“El peor enemigo del conocimiento no es la ignorancia, sino la ilusión de conocimiento.”
Daniel J. Boorstin
El siglo XXI parece confirmar lo que Sócrates intuía hace más de dos mil años: el mayor peligro para la humanidad no es la ignorancia, sino la ilusión de saber. El verdadero sabio es aquel que reconoce y denuncia el uso indiscriminado de ideas superficiales y mediocres que circulan en las redes sociales. Aún imagino a Sócrates navegando por estos espacios digitales, observando a una multitud que opina con certeza sobre todo y duda de nada.
En este texto, me propongo analizar el comportamiento de un grupo de personas que, en muchos aspectos, aún no han superado su minoría de edad intelectual. Como bien refleja el espíritu crítico de Karl Popper, "la verdadera ignorancia no es la ausencia de conocimiento, sino la ilusión de poseerlo". Hoy, en medio del ruido digital, de la hiperconectividad, de los influencers y tiktokers que ganan dinero con facilidad haciendo payasadas y de la sobreinformación, esa ilusión se ha vuelto viral. Se ha convertido en un virus: la ignorancia disfrazada de erudición, multiplicada a golpes de clics y likes.
Vivimos en la era del espectáculo, donde la influencia desplazó a la reflexión. Lo que antes se conquistaba con argumentos, hoy se mide en seguidores. La filosofía, que nació para incomodar, ha sido reemplazada por una retórica ligera que busca aplausos más que verdades. Byung-Chul Han, el filósofo y teólogo surcoreano, lo describe con lucidez y precisión al hablar de la “sociedad del rendimiento”: un escenario donde todos aparentan libertad mientras se autoexplotan en nombre de la visibilidad. Pensar críticamente ya no es rentable; lo rentable es producir, mostrar, entretener, vivir en un tener desmedido. El resultado es una inteligencia superficial que no transforma, sino que adormece, ahueva el pensamiento y el comportamiento.
Cualquier maestro que observe este panorama no puede evitar la preocupación y seguramente comenzaría a pensar en buscar alternativas para no patrocinar la estupidez entre sus pupilos. ¡Vaya compromiso, caballeros! La educación —que debería ser el arte de aprender a dudar— se reduce muchas veces a un ejercicio de consumo de datos. Zygmunt Bauman, al hablar en sus textos de la modernidad líquida, advertía que vivimos en un mundo donde las ideas ya no sedimentan, donde el pensamiento profundo es sustituido por titulares y frases breves: sociedad de la distracción. La rapidez se impone sobre la comprensión, y el educando del momento, prisionero de algoritmos desmedidos, confunde información con conocimientos. Se conforma con lo primero que ve cuando escarba en la web. La escuela, si no reacciona, corre el riesgo de volverse otro escenario del espectáculo. Sí, así como lo leen. Será un campo prolijo para multiplicar el vacío de una sociedad alienada y mercantilizada donde tener es superior al SER.
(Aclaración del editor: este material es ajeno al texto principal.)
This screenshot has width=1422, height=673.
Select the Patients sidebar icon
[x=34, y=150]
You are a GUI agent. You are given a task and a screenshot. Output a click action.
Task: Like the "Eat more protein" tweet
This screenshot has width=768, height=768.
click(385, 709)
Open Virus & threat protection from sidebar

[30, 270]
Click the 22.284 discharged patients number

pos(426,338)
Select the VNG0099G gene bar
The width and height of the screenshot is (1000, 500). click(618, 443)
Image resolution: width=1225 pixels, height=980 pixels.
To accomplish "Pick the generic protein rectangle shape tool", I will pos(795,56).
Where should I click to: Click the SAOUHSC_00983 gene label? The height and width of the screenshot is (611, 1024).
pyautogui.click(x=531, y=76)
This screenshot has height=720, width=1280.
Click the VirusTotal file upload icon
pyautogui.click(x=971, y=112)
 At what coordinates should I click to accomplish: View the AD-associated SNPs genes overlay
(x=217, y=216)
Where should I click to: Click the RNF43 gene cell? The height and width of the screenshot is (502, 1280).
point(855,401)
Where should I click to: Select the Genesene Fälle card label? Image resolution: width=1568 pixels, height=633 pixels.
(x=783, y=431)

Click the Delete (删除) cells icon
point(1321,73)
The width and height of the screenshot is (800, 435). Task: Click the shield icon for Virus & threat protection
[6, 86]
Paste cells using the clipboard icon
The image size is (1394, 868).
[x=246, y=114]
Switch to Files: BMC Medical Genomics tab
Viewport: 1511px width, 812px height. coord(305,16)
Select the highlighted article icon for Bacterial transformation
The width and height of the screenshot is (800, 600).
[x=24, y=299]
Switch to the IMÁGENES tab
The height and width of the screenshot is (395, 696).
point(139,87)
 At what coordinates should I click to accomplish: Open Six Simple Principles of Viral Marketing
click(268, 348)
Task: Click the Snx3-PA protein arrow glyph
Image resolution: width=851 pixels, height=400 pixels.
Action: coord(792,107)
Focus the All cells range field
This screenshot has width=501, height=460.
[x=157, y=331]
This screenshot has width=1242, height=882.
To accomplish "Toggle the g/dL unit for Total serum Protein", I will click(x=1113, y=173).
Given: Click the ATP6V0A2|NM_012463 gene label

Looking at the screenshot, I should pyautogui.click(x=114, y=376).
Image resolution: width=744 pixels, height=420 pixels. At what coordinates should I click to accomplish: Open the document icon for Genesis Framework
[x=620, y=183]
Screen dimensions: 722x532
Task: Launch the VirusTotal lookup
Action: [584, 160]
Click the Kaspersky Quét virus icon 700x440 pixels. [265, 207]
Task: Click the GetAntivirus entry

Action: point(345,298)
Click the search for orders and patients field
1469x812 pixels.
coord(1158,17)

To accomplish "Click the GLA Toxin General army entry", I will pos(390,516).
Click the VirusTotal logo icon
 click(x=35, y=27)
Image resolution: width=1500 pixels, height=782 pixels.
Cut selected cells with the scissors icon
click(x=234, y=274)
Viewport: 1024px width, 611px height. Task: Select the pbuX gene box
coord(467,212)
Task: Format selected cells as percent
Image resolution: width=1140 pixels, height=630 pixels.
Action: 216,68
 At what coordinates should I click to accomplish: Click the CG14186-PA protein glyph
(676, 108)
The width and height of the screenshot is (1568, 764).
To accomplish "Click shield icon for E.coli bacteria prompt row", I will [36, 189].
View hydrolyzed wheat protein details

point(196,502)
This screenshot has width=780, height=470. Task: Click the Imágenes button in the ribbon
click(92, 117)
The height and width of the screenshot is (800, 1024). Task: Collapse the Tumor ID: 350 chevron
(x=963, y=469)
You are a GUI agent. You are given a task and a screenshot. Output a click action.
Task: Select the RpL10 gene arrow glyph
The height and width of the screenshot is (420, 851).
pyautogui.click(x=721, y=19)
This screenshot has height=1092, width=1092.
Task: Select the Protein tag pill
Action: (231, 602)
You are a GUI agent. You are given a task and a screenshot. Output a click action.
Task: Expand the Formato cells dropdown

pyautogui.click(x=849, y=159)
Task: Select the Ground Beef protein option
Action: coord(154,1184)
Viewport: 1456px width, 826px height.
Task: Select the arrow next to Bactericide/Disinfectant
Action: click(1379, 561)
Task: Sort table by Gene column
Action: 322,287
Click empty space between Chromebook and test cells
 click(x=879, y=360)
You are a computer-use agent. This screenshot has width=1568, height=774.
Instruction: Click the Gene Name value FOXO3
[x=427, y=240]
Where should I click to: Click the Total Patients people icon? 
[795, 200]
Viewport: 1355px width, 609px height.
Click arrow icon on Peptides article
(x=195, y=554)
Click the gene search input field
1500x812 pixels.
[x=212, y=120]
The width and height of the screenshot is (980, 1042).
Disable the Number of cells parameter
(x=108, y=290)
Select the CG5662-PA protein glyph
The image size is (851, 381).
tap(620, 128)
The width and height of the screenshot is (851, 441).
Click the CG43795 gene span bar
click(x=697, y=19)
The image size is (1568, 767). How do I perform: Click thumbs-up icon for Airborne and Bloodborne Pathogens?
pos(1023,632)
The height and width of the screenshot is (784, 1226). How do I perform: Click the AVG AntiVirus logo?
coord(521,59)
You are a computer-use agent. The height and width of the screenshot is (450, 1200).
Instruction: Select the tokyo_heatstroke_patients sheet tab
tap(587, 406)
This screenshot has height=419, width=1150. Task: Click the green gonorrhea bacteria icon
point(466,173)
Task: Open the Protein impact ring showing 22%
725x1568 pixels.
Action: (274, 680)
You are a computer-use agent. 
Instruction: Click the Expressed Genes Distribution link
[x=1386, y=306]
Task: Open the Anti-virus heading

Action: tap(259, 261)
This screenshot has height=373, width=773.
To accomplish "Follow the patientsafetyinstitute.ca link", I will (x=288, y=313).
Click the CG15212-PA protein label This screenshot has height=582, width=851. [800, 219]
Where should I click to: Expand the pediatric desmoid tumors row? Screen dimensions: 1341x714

Todos, o casi todos, saben que la historia es, en efecto, cíclica. En la Edad Media, la duda se castigaba con la hoguera; hoy, con la cancelación digital. En ambos casos, pensar diferente tiene un alto costo: antes era el fuego, ahora son la exclusión y la persecución.
Como señala Michel Foucault, el poder no siempre necesita reprimir; basta con moldear lo que se puede decir y pensar. En esta nueva inquisición mediática, los dogmas se repiten bajo la forma de tendencias, y quien se atreve a cuestionarlos se convierte en un hereje ante la opinión pública.
La jaula, como diría alguien atrevidamente, ahora tiene wifi. Pero no todo está perdido. Hay pensadores, educadores y ciudadanos que aún resisten la corriente, que prefieren detenerse, leer entre líneas, escuchar el silencio de la duda, dialogar frente a frente y mirar a los ojos a su interlocutor. Son los herederos de Sócrates, de Galileo, de aquellos que se atrevieron a decir “no lo sé” en tiempos donde la certeza era ley. En ellos reside la esperanza de una inteligencia ética, no solo técnica; una sabiduría que no busca dominar, sino comprender. Como recordaba Hannah Arendt, “pensar es peligroso, pero no pensar es aún más peligroso”.
El maestro del momento debe recuperar, por tanto, su papel del filósofo incómodo; debe ser una piña bajo el brazo para sus estudiantes. Es importante enseñar que la humildad intelectual no es debilidad, sino valentía; que una pregunta sincera vale más que una respuesta rápida; y que la verdadera libertad comienza cuando nos atrevemos a dudar de nuestras propias certezas. Solo así podremos escapar de esta nueva forma de estupidez ilustrada, aquella en la que millones de personas, creyéndose iluminadas por las pantallas, no advierten que han vuelto a la caverna o que, desde siempre, han estado prisioneras en ella.